Il recente processo contro Matteo Salvini per la gestione della nave Open Arms appare come uno dei più evidenti esempi di strumentalizzazione del sistema giudiziario italiano per finalità politiche. L’ex ministro, accusato di sequestro di persona per aver bloccato lo sbarco dei migranti nel 2019, è stato sottoposto a un procedimento giudiziario che ha evidenziato le criticità del rapporto tra giustizia e politica nel nostro Paese.

La giustizia come strumento politico

Questa dinamica, purtroppo, non è nuova nella storia politica italiana. Quando la sinistra non riesce a imporsi democraticamente alle urne – un fenomeno evidente considerando le sconfitte elettorali degli ultimi anni – si cerca di delegittimare e indebolire l’avversario attraverso trame giudiziarie. Lo abbiamo visto con Silvio Berlusconi, sottoposto a una lunga stagione di accanimento giudiziario, e lo vediamo oggi con Matteo Salvini.

Le implicazioni per la democrazia

Dobbiamo riflettere su cosa avrebbe significato una condanna per Salvini. Se un ministro viene perseguito penalmente per decisioni politiche prese nell’ambito delle sue funzioni, chiunque ricopra un ruolo istituzionale potrebbe trovarsi sotto la minaccia costante di un processo.
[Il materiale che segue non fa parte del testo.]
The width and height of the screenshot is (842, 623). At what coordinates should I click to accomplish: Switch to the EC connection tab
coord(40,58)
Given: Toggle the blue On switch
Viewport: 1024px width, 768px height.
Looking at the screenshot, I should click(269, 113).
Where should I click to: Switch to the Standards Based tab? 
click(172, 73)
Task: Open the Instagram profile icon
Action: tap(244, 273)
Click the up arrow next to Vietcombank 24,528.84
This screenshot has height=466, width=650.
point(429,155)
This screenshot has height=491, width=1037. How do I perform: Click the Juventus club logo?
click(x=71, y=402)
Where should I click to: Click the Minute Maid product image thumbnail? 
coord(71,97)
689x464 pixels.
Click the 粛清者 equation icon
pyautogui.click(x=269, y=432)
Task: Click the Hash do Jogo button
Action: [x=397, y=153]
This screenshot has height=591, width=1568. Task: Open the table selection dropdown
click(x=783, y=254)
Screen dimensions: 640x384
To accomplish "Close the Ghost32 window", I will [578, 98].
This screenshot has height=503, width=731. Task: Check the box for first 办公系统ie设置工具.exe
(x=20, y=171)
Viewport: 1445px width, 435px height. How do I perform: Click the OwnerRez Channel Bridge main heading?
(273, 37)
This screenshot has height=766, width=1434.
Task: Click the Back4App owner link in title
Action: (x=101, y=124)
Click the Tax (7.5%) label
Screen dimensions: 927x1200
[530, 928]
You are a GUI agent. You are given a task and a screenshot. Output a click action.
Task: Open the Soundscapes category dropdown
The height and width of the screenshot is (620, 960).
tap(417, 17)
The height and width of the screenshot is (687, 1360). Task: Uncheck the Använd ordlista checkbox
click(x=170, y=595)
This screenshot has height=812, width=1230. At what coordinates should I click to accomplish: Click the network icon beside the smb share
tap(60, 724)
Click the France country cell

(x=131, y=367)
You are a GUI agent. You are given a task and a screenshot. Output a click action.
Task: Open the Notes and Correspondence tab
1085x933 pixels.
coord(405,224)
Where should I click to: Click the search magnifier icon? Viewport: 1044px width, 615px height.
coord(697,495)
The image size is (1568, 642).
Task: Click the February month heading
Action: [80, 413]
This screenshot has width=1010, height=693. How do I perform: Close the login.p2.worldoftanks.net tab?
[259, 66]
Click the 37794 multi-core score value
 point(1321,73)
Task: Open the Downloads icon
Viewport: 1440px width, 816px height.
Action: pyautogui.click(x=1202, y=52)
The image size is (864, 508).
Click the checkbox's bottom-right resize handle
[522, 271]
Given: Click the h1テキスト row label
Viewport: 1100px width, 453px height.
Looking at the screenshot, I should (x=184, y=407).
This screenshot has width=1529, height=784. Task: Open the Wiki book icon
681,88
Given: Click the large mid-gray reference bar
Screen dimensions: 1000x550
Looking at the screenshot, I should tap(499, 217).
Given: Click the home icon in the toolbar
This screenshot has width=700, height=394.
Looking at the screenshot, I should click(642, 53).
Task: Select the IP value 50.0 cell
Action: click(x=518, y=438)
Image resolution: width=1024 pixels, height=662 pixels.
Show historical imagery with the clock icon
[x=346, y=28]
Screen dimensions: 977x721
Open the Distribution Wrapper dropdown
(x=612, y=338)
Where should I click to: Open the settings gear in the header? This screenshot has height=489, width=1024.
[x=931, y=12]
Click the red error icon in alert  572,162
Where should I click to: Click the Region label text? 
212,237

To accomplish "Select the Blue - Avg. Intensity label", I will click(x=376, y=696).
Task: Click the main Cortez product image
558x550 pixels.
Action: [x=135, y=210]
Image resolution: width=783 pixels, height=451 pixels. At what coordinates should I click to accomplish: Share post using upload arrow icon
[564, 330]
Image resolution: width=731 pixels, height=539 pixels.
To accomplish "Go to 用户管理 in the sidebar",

Questo non sarebbe solo un attacco a un singolo leader, ma un pericoloso precedente che potrebbe paralizzare l’azione di governo, rendendo ogni decisione subordinata alla paura di un’inchiesta.

Il problema dell’equità giudiziaria

La domanda più inquietante rimane: perché Matteo Salvini è stato l’unico a finire sotto processo? La decisione di chiudere i porti e bloccare gli sbarchi non è stata una scelta personale di Salvini, ma una linea politica condivisa dal governo di allora. Perché non sono stati chiamati a rispondere anche Giuseppe Conte e Danilo Toninelli, rispettivamente Presidente del Consiglio e ministro delle Infrastrutture al tempo dei fatti? Entrambi avevano ruoli di primo piano e responsabilità dirette in quelle stesse decisioni.

La selettività con cui è stata portata avanti questa vicenda evidenzia un grave problema di equità e imparzialità. Se la giustizia viene applicata solo contro alcuni e risparmia altri, non siamo più davanti a uno stato di diritto, ma a un uso strumentale delle istituzioni giudiziarie per finalità politiche.

Il caso Open Arms rappresenta un segnale d’allarme per tutti, indipendentemente dall’appartenenza politica

Se consentiamo che un leader venga processato per scelte politiche legittime, stiamo aprendo la porta a una deriva che potrebbe colpire chiunque in futuro. La democrazia si fonda sul confronto elettorale e sul rispetto delle regole, non sull’eliminazione dell’avversario per via giudiziaria.

Il vero giudizio politico spetta agli elettori, non ai tribunali. È tempo che il nostro Paese faccia i conti con questa deriva e si impegni a tutelare il principio cardine della democrazia: la sovranità popolare.